Koma.id– Wacana pemberian gelar Pahlawan Nasional kepada mantan Presiden Soeharto terus ditolak keras. Bahkan hal itu diwujudkan dalam sejumlah petisi online di platform Change.org yang telah mengumpulkan ribuan tanda tangan.
Hingga Senin (27/10/2025), dua petisi yang menonjol adalah “Tolak Gelar Pahlawan Nasional untuk Soeharto!” dari Gerakan Masyarakat Sipil Adili Soeharto dan “Tolak Soeharto Jadi Pahlawan Nasional!” oleh Asep Nurdin. Petisi pertama yang dibuat pada 8 April 2025 telah ditandatangani oleh lebih dari 9.500 orang. Sementara itu, petisi kedua yang diunggah pada 25 Oktober 2025 telah memperoleh dukungan dari 410 orang.
Dalam deskripsinya, para penolak beralasan bahwa Soeharto dinilai memiliki rekam jejak kelam dalam pelanggaran Hak Asasi Manusia (HAM) berat. Beberapa peristiwa yang disebutkan antara lain penembakan misterius (petrus), tragedi Tanjung Priok, penghilangan paksa aktivis, serta peristiwa Trisakti dan Semanggi.
Selain isu HAM, Soeharto juga dikaitkan dengan praktik Korupsi, Kolusi, dan Nepotisme (KKN). Petisi tersebut mengutip putusan Mahkamah Agung No. 140 PK/Pdt/2015 yang menetapkan Yayasan Supersemar pimpinan Soeharto telah melakukan perbuatan melawan hukum dan wajib membayar ganti rugi ratusan miliar rupiah kepada negara. Sebuah laporan Stolen Asset Recovery (StAR) dari UNODC dan Bank Dunia pada 2007 juga menempatkan Soeharto sebagai pemimpin paling korup di dunia abad ke-20.

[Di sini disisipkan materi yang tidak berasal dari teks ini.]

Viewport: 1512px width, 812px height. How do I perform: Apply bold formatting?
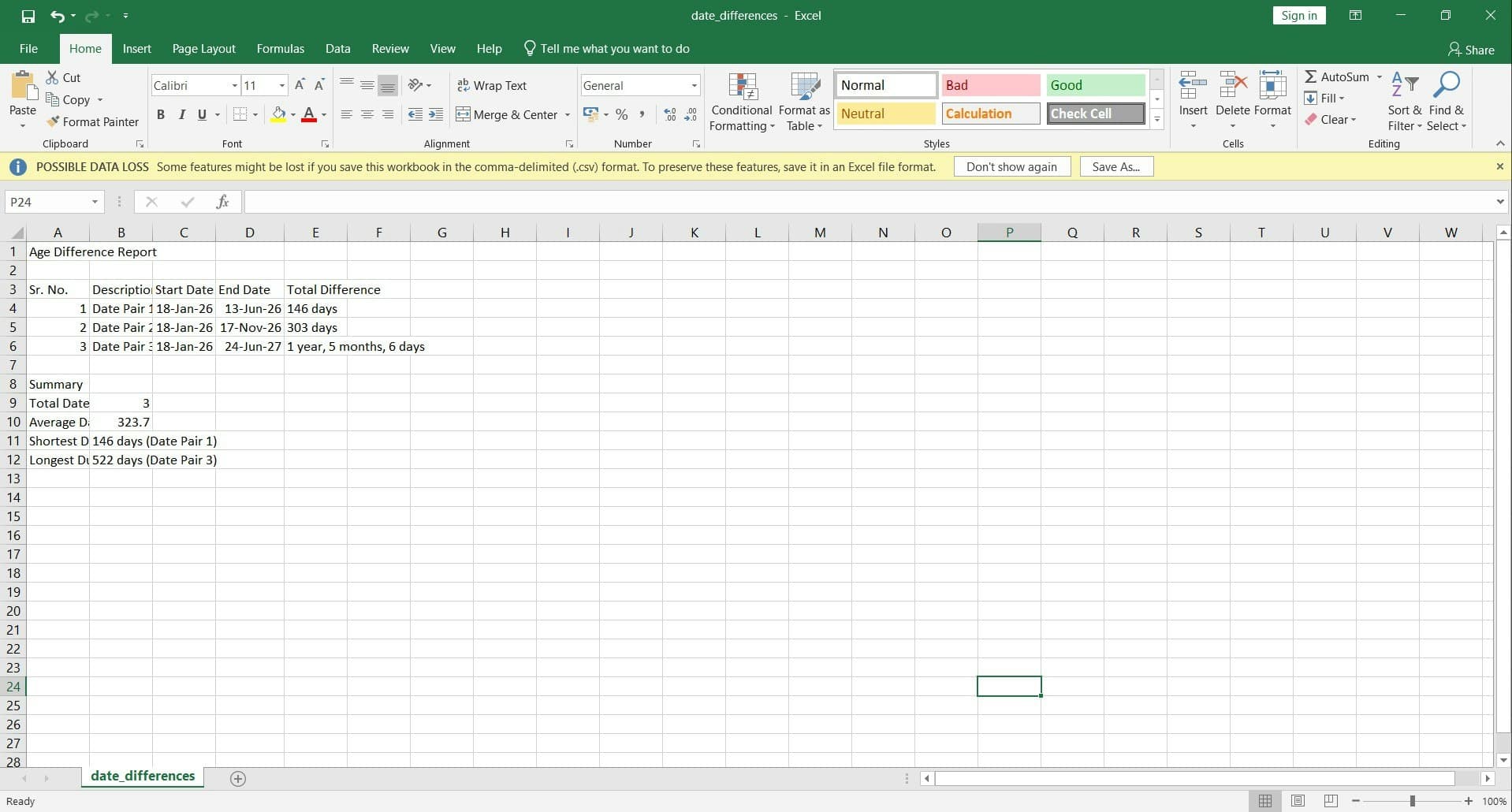pos(161,114)
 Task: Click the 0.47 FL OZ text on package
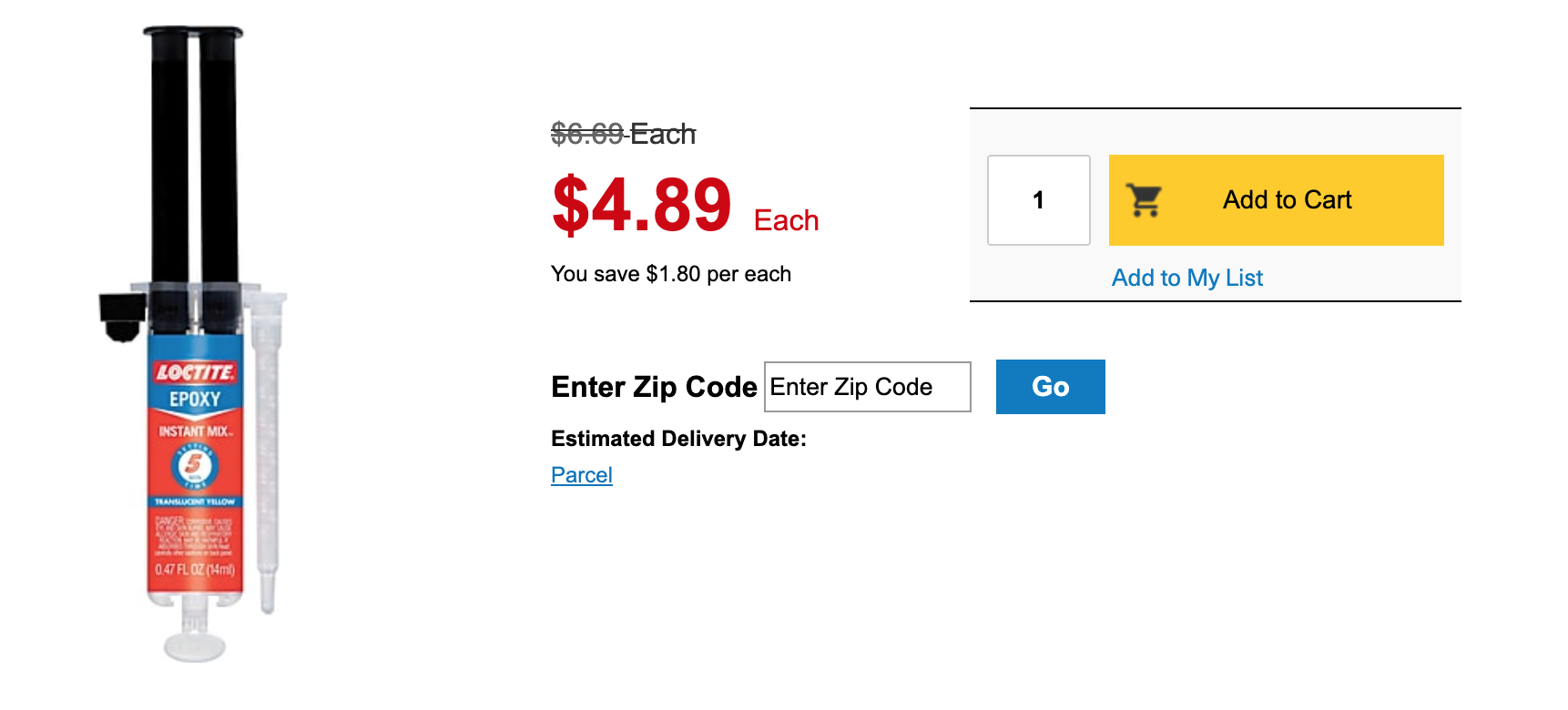point(195,570)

Gerakan Masyarakat Sipil Adili Soeharto menegaskan bahwa penghentian proses hukum terhadap Soeharto pada 2006 atas alasan kesehatan tidak menghapus kesalahannya. Mereka menyatakan bahwa Soeharto dinilai tidak memenuhi syarat integritas moral dan keteladanan sebagaimana diatur dalam UU No. 20 Tahun 2009. Publik diajak untuk menyebarkan tagar #TolakGelarPahlawanSoeharto dan #SoehartoBukanPahlawan di media sosial.